What you have to do:
Take the material below and output exactly the run of lines from the one containing "Viewport: 838px width, 625px height." down to the one containing "Open the Baud rate dropdown arrow", with both included.

Dataset records:
- - -

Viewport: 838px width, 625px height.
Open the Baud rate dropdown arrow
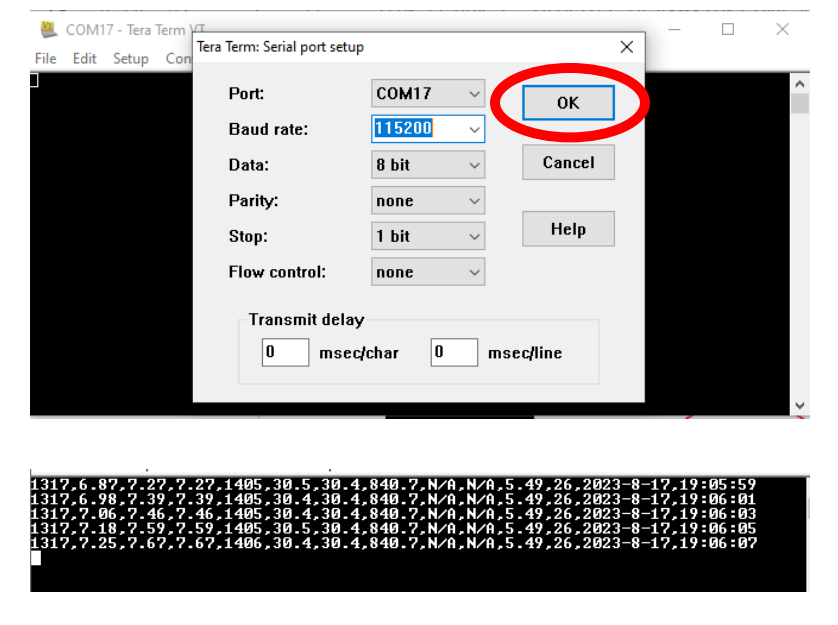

- - -

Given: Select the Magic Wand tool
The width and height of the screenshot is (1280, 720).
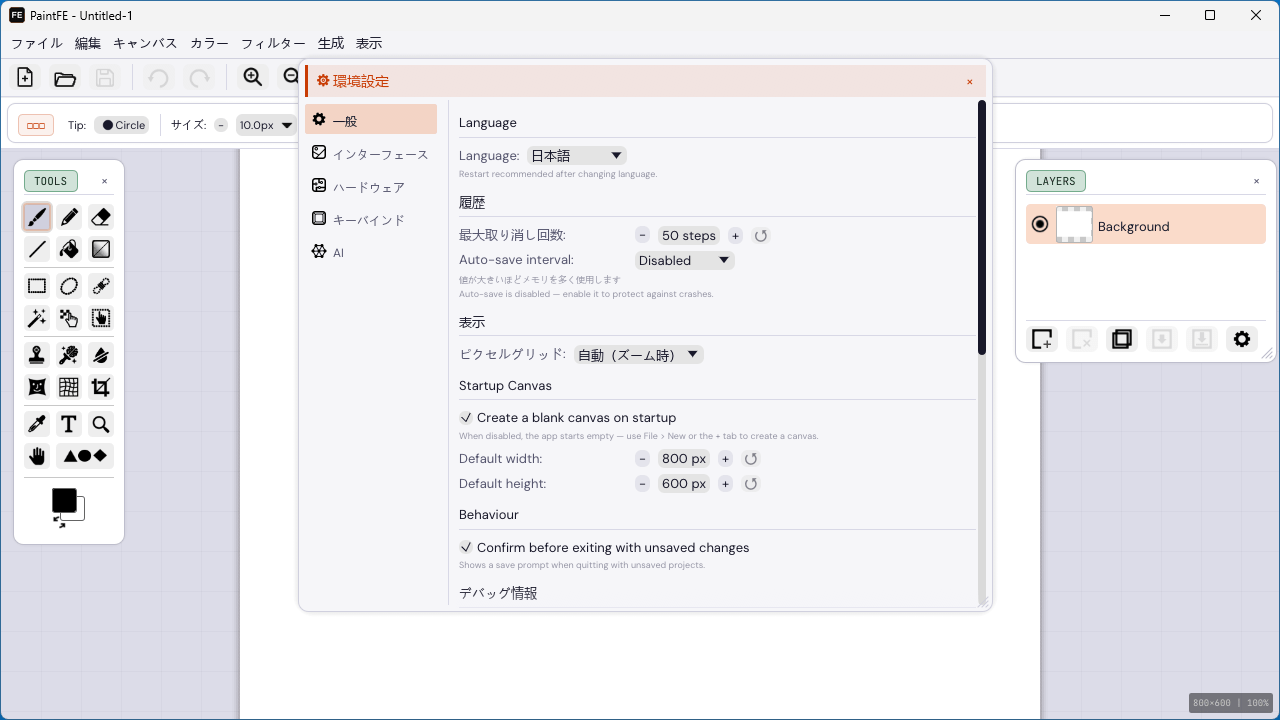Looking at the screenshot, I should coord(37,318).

- - -

Answer to this problem:
Viewport: 838px width, 625px height.
Open the Baud rate dropdown arrow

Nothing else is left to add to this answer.